Strain and media
The strain of M. neoaurum ATCC 25795 and its mutants used in this study are shown in Table 1. Engineered strains were constructed according to the procedure of reference as previously stated [17].
Table 1 Strains used in this study
M. neoaurum
|
Description
|
References
|
NwIB-R10
|
NwIB-R10-ΔkshA, AD producer.
|
[17]
|
NwIB-R10-kshA
|
NwIB-R10-ΔkshA::kshA
|
This study
|
NwIB-yV
|
NwIB-yV-pMV261-kshA; 9-OHAD producer.
|
[17]
|
Preculture medium consisted (per liter) of 0.5 g K2HPO4, 0.5 g MgSO4, 2.68 g NH4Cl, 2.0 g citric acid, 0.05 g ammonium ferric citrate, 20.0 g glycerol. Growth medium consisted (per liter) of 2.0 g citric acid, 0.05 g ammonium ferric citrate, 15.0 g glucose, 0.5 g K2HPO4, 0.5 g MgSO4, 3.5 g (NH4)2HPO4, 1 g corn steep powder, 0.1 g phytosterol. The initial pH was adjusted to 8.0 using 2 mol L− 1 NaOH. Media were sterilized at 115°C for 20 min.
Reagents
Phytosterol (purity 95.2%) was purchased from Davi Biochemistry Inc. (Huzhou, China), containing 47.5% β-sitosterol, 17.7% stigmasterol, 26.4% campesterol, 3.6% brassicasterol. AD, ADD and related steroids were purchased from Sigma (St. Louis, USA). HP-β-CD was purchased from RSC Chemical Industries Co. Ltd. (Kunshan, China). Corn steep powder was purchased from Xiwang Group Co. Ltd. (Binzhou, China). Other chemicals were analytic grade reagents from Sinochem. Co.

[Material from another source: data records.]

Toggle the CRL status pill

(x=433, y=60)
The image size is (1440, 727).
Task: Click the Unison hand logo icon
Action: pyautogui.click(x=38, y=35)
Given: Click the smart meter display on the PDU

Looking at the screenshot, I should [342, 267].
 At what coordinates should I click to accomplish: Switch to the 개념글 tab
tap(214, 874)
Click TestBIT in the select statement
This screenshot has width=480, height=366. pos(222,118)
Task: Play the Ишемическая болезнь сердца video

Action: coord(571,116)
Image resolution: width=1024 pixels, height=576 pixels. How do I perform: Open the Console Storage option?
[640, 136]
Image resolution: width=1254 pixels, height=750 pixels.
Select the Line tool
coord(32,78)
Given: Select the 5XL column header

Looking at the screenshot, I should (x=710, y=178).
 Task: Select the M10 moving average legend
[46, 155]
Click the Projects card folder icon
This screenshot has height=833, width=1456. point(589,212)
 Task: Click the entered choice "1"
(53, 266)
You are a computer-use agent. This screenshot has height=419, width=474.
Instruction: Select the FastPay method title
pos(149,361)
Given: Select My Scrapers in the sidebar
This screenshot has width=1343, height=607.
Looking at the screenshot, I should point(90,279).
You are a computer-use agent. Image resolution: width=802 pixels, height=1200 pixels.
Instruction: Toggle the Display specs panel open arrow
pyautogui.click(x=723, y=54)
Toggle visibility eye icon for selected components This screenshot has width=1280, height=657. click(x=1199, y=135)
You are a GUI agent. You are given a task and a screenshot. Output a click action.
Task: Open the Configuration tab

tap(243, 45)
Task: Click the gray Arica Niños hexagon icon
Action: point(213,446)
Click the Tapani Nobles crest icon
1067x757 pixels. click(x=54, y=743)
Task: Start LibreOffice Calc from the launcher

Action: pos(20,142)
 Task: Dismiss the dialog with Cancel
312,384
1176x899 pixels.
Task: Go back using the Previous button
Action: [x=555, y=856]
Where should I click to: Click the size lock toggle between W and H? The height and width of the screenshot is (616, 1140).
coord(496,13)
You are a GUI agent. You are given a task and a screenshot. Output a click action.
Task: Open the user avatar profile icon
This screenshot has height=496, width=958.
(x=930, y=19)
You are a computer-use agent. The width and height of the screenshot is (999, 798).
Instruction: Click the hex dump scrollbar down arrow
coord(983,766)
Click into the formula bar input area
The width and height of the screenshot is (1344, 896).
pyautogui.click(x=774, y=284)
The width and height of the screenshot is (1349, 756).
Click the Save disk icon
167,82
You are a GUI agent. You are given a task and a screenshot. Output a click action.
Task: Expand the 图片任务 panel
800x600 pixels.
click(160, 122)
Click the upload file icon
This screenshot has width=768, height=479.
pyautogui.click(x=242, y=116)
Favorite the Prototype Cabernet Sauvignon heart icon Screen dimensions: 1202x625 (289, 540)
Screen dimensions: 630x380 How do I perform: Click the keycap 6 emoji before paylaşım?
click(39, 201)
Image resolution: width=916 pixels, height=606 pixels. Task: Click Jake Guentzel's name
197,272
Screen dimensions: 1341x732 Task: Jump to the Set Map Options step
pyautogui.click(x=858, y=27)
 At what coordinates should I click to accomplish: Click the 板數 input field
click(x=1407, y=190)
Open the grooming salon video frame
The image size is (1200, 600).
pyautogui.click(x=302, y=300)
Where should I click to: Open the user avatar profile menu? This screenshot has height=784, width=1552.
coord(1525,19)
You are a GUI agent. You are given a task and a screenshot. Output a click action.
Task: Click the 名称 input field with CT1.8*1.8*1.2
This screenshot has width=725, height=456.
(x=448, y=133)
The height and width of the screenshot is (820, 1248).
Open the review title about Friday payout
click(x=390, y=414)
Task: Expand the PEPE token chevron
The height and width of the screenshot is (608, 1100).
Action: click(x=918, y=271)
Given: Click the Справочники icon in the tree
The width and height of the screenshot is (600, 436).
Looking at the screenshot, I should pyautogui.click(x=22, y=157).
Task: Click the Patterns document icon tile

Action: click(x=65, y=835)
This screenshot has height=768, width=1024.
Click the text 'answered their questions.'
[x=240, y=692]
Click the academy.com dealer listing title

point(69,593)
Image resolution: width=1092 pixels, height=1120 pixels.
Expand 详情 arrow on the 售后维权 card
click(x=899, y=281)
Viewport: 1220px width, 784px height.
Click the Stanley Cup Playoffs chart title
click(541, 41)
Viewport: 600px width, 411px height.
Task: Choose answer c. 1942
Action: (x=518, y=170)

Ltd (Shanghai, China).
Preparation Of Resting Cells And Biotransformation
The seed was incubated in preculture medium at 30°C, 200 rpm for 2 days. Then, 5% (v/v) preculture broth was transferred to growth medium for cell expansion at 30°C, 200 rpm for 3 days. M. neoaurum cells were harvested by centrifugation (8000 g) at 4°C for 15 min and the cell pellets were washed twice with 20 mmol L− 1 phosphate buffer (PB, pH 8.0) and finally resuspended in the same buffer for further use.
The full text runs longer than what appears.